I read half of this book, and I still intend to finish it someday. I really enjoyed the parts I read though – Rinella is an excellent storyteller, and I learned a lot. I stopped because it got a bit too visceral to be reading the whole book in one go, not because of any flaw in the book.
  kgodey | Sep 12, 2013 |
Questa recensione è stata scritta per Recensori in anteprima di LibraryThing.
Before reading this book, I had never heard of Steven Rinella, so I feel that I did not have any preconceived notions of him as an author or a hunter. I found him to be an excellent writer and storyteller , and I often read parts out loud to the family to share in the humor of some of his stories. I think he gave the reader a fair assessment of his own motivations and background for being a hunter, although he does little to address the debates about ethical treatment of animals (which I am not certain this book would actually be the place to discuss them to begin with). I did find myself rather put off by the chapters about trophy-hunting Dall Sheep and Cougar ("just to see what it tasted like"), but I am personally opposed to trophy hunting as it is and I did appreciate his honesty in these hunting stories. I find his writing style to be an easy read, and I might even pick up another book of his in the future. ( )
  bluelotus28 | Aug 24, 2013 |
Questa recensione è stata scritta per Recensori in anteprima di LibraryThing.
Hunting has become a sensitive topic throughout the United States - especially hunting with guns. Why would a person feel the need to go outside and kill an animal with a gun, bow, or trap when they can go to the store and get any meat they want much more easily? Steven Rinella tries to answer "why [he] hunts, who [he is] as a hunter, and what hunting means to [him]" in his book Meat Eater. One of his primary arguments is who we have descended from - hunters and, especially in America, frontiersman. Rinella claims that "to abhor hunting is to hate the place from which you came, which is akin to hating yourself in some distant, abstract way." Throughout the book he argues the differences between hunters and agriculturalists, and how humans have traded the activity of hunting for more worthless activities such as golf.
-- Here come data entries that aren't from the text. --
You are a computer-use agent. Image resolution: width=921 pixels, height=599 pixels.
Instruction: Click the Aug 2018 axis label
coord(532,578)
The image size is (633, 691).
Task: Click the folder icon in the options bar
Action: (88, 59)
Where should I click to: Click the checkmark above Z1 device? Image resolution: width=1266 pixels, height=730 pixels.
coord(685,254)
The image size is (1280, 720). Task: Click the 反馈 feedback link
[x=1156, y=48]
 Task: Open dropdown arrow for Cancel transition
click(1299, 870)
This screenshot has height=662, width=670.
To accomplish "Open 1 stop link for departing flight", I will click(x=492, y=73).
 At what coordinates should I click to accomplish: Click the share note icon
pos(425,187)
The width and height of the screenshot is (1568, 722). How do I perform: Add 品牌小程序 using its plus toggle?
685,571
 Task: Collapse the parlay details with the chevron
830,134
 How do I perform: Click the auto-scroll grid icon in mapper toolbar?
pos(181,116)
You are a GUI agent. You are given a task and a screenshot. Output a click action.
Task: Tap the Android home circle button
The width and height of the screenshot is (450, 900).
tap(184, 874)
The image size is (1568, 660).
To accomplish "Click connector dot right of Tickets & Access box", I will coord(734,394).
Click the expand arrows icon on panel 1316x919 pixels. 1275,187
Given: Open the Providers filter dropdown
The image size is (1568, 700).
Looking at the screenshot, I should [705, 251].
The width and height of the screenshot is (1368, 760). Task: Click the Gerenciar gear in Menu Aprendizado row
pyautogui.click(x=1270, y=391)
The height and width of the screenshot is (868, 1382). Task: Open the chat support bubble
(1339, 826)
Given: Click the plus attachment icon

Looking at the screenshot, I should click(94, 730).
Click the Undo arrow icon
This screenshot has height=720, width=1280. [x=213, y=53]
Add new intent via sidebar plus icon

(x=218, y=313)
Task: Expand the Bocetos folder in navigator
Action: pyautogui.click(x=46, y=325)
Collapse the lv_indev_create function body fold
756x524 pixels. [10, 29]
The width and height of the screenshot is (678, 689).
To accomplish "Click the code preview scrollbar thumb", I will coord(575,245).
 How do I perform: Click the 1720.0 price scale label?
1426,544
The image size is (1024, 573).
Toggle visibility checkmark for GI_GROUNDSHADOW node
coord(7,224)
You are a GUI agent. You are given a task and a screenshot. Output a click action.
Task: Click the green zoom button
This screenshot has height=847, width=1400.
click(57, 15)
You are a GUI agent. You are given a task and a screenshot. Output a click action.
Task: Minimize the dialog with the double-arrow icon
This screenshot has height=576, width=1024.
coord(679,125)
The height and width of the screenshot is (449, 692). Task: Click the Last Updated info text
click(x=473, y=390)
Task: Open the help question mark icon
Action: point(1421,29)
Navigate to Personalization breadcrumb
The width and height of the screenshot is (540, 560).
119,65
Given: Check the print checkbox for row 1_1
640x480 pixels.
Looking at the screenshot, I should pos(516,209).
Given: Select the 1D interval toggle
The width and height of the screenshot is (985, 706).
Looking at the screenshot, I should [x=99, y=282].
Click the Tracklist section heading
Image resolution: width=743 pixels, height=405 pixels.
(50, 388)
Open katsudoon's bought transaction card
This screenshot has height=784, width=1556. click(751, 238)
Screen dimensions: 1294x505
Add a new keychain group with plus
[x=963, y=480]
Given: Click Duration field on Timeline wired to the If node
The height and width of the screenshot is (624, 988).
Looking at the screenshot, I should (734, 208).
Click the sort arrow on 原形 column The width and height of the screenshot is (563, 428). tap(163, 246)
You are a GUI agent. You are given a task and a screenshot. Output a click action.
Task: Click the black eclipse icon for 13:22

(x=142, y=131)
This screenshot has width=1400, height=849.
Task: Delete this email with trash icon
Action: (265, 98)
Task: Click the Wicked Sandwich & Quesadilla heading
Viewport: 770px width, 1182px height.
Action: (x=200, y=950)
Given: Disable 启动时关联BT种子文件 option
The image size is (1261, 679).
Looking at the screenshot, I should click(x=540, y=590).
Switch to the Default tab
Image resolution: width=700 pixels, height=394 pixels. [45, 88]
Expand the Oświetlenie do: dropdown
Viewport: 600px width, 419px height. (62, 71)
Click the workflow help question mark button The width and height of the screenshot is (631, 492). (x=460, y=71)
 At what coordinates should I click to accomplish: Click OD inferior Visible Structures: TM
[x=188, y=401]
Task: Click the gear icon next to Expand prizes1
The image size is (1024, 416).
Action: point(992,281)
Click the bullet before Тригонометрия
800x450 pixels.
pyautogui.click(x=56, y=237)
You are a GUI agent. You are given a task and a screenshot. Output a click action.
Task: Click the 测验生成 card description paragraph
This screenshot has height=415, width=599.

Some of his biggest arguments are how a hunter is able to feel and understand the essence of an animal; to understand what an animal's life is worth, more-so than anyone else; to feel an intimacy to the animals he is willing to trade his life for; how the risks of hunting makes the hunter feel more alive than he otherwise would feel; and how the hunter invariably thanks the animal for what it has provided the hunter.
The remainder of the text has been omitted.